[Word and element location records]
....................

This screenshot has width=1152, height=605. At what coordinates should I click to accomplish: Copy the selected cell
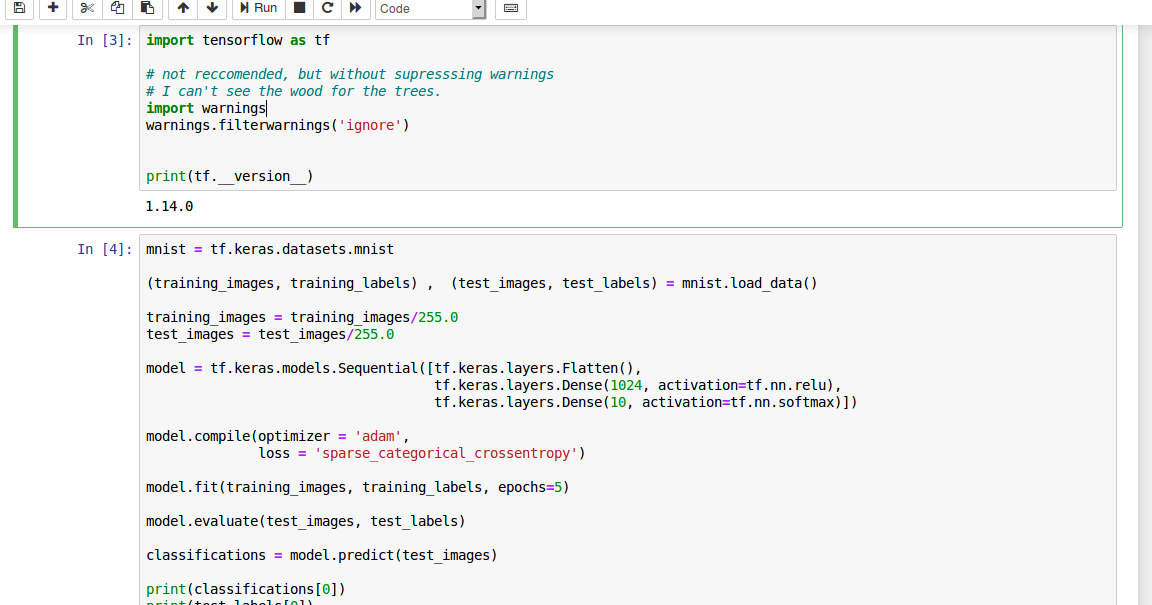pyautogui.click(x=117, y=9)
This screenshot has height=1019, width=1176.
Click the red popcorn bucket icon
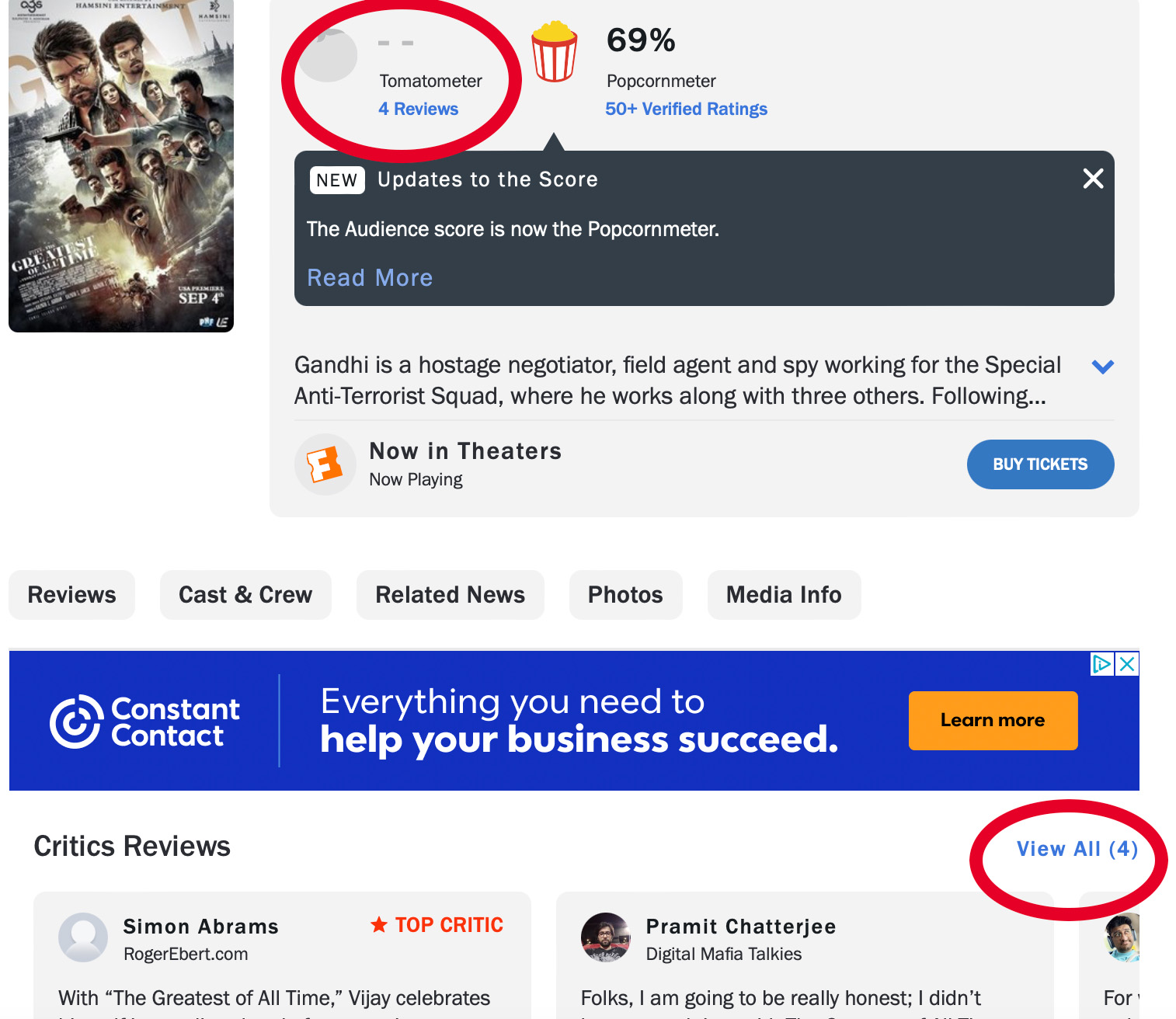pyautogui.click(x=554, y=52)
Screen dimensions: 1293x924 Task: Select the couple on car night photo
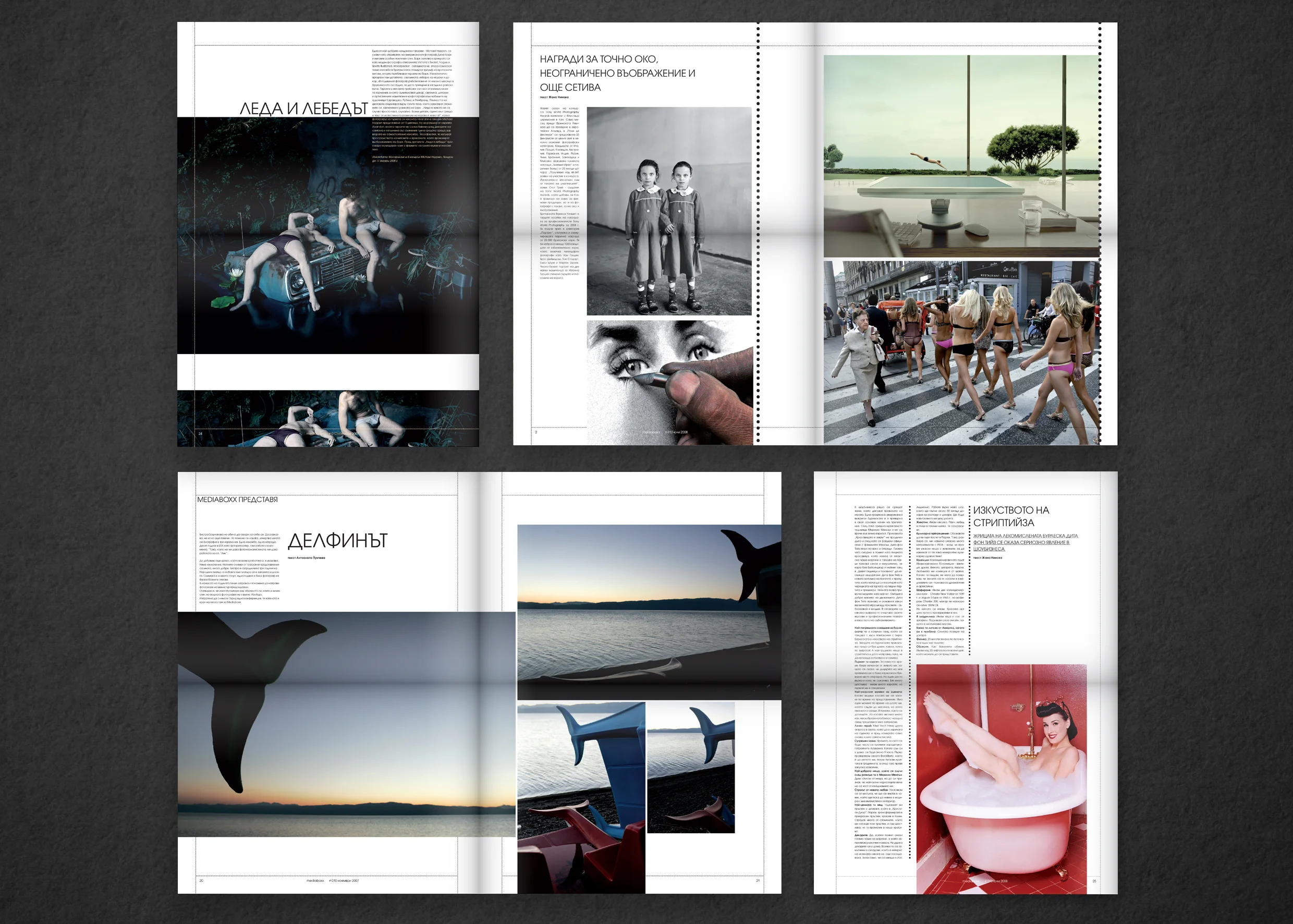[327, 236]
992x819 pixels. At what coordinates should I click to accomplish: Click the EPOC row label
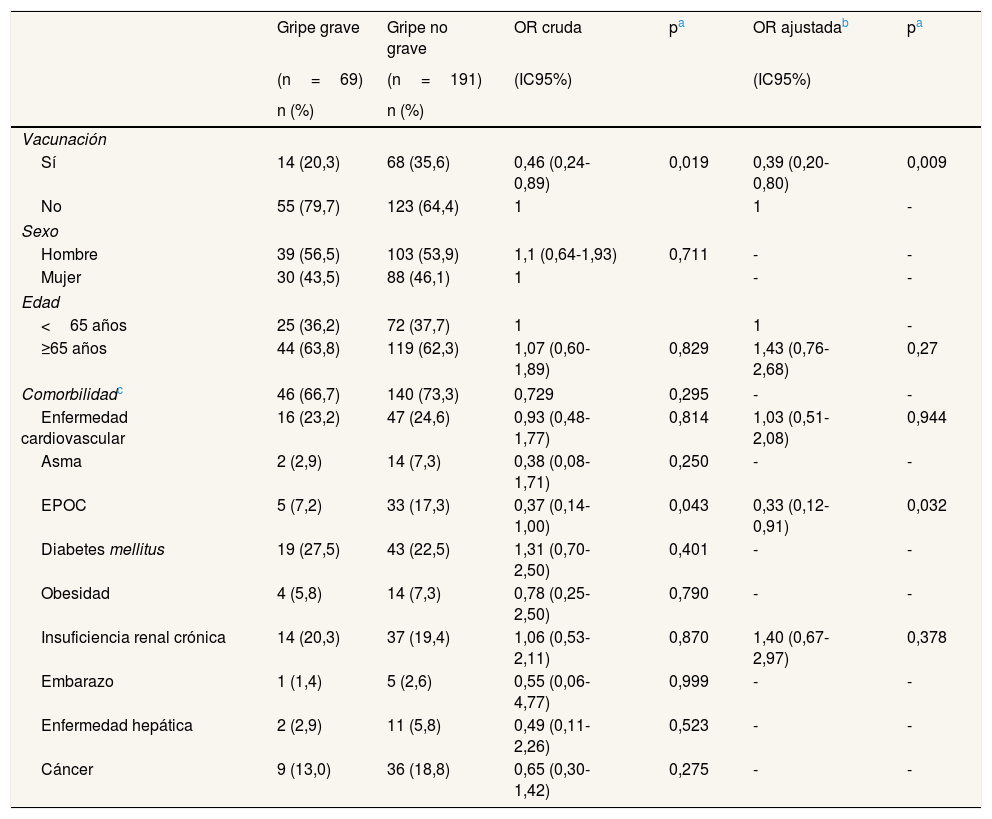(64, 505)
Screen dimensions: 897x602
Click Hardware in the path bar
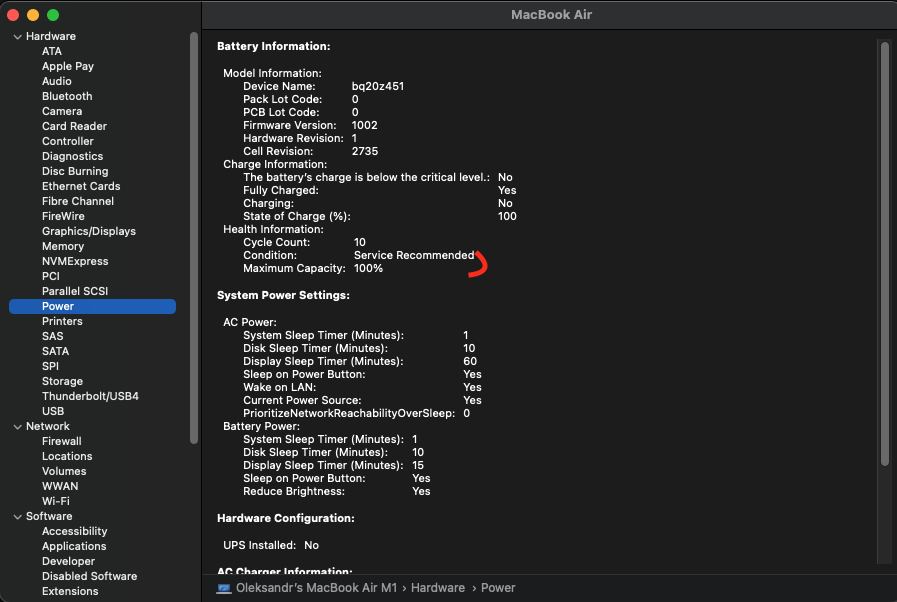pos(438,588)
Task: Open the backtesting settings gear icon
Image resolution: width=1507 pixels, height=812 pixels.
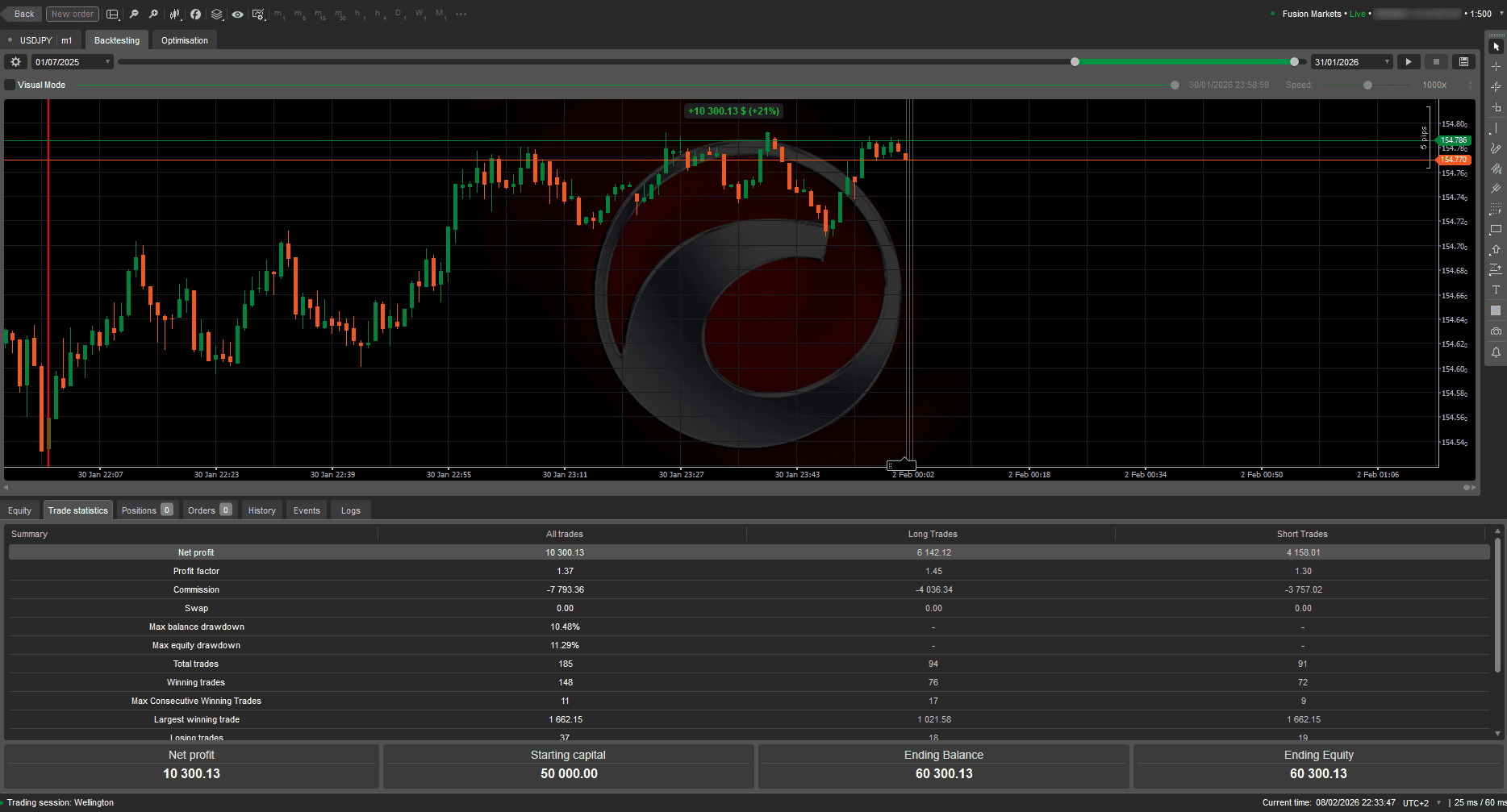Action: (x=15, y=61)
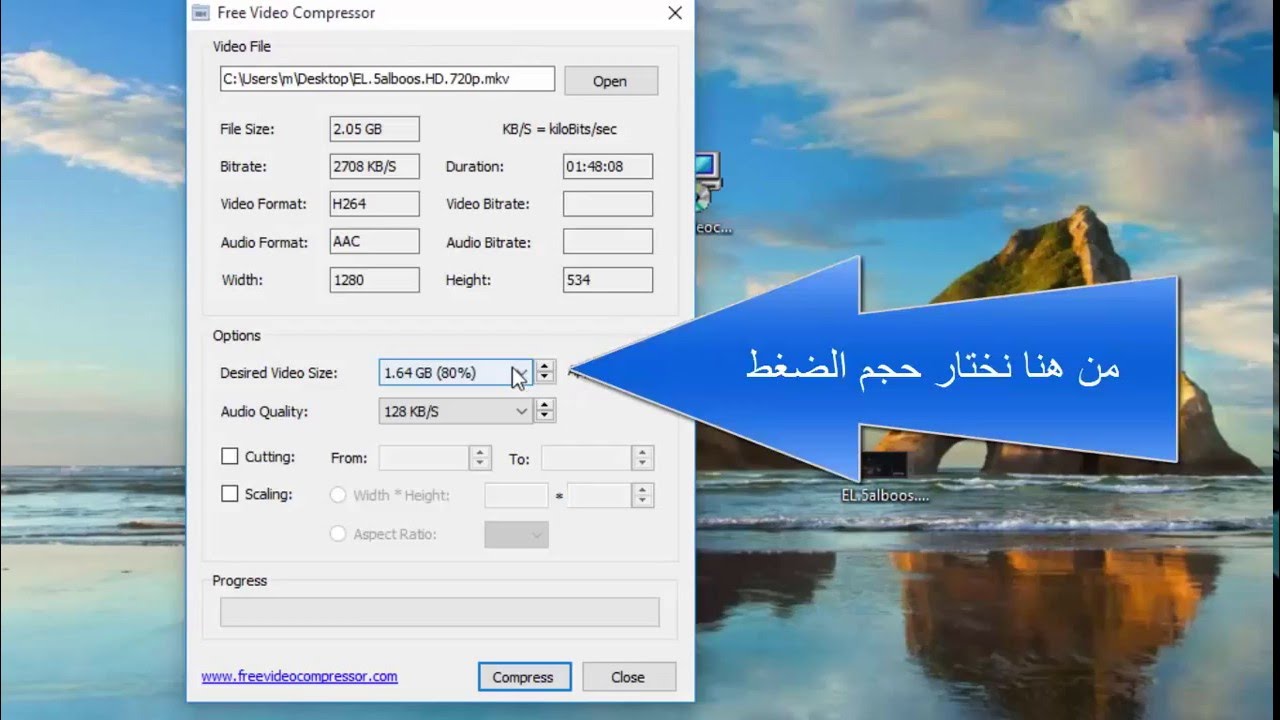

....................

Objective
Return every line of the listing above word for word, leaving out the pictures.

Task solution
This screenshot has width=1152, height=605. At what coordinates should I click to accomplish: Copy the selected cell
pyautogui.click(x=117, y=9)
This screenshot has height=1019, width=1176.
Click the red popcorn bucket icon
pyautogui.click(x=554, y=52)
Screen dimensions: 1293x924 Task: Select the couple on car night photo
[327, 236]
992x819 pixels. At what coordinates should I click to accomplish: Click the EPOC row label
(64, 505)
Screen dimensions: 897x602
Click Hardware in the path bar
pos(438,588)
Task: Open the backtesting settings gear icon
Image resolution: width=1507 pixels, height=812 pixels.
Action: (x=15, y=61)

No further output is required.